Is Bâtaphysics the missing link between art and science? Bâtaphysics is not art; all art is – consciously or not – pataphysical. All the more so when she exposes new regularities or laws. With the Expertologists of the Insect Sect we can say: Bâtaphysics is not art, but real.

The NAP approaches all phenomena with the same curiosity. Everything is investigated for its unique natural laws, for what makes it something exceptional and monstrous. Every ordering produces its exemplary demons, but even order itself is monstrous. According to Jarry, monstrosity defines beauty. Every aesthetic theory is a teratology. Bâtaphysics holds that nothing normal or abnormal exists, every event is equally monstrous ergo beautiful.

‘A camel is a horse designed by a committee.’ If necessary, the NAP single-handedly creates the deserts in which the camel appears to be the ideal animal.

Bâtaphysicians appreciate time, space, identity, profession, nationality and other beacons that man steers by in daily life as imaginary solutions. If bâtaphysicians use a pseudonym, a mask or a disguise, if they pass beyond trodden pathways, or if they use a different calendar, it is therefore no protest against the status quo, but an attempt to taste and challenge the bâtaphysical character of existence.

Bâtaphysics solves problems that are experienced as problematic by nobody. Moreover, Bâtaphysics is like Expertology in that it frees us from problems by turning them into emblems, into polyhedrons of ideas.

’Pataphysics was born out of a fertile mixture of science, faith, art and morosophy; in other words, these signs of human inventiveness are pataphysical attempts to get to grips with the idiocy of existence.

On the one hand, ’Pataphysics can lead to remarkable creations. On the other hand, ’Pataphysics stands for an ethos. ’Pataphysics is no philosophy or literary view, but a perspective. Put more strongly: ’Pataphysics has to be lived by first and foremost. This does not mean that you display eccentric behaviour, but that you are aware in your every act, no matter how banal, of the pataphysical character of what you do and think.

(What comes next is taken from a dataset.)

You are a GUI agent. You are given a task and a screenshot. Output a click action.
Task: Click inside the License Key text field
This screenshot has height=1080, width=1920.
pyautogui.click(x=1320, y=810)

You can thus write most ordinary books, go to church, have intercourse, be married, read the papers and still be a pataphysician. It is not about a resigned detachment, nor is it about an ‘innere Emigration’ or postmodern irony, but about an awareness of the fantastic nature of your behaviour and a keen eye for the exceptionality (idiocy) of even the most common routine. In other words: the world is really the true Academy for ’Pataphysics. Everyone and everything is pataphysical, the only difference is between those who are aware and those who are not. A difference of almost nothing makes a whole world of difference: routine that is approached ignorantly and passively numbs the mind, but the same routine experienced with an awareness of the inherently pataphysical character of it can lead to enthusiasm, even ecstasy.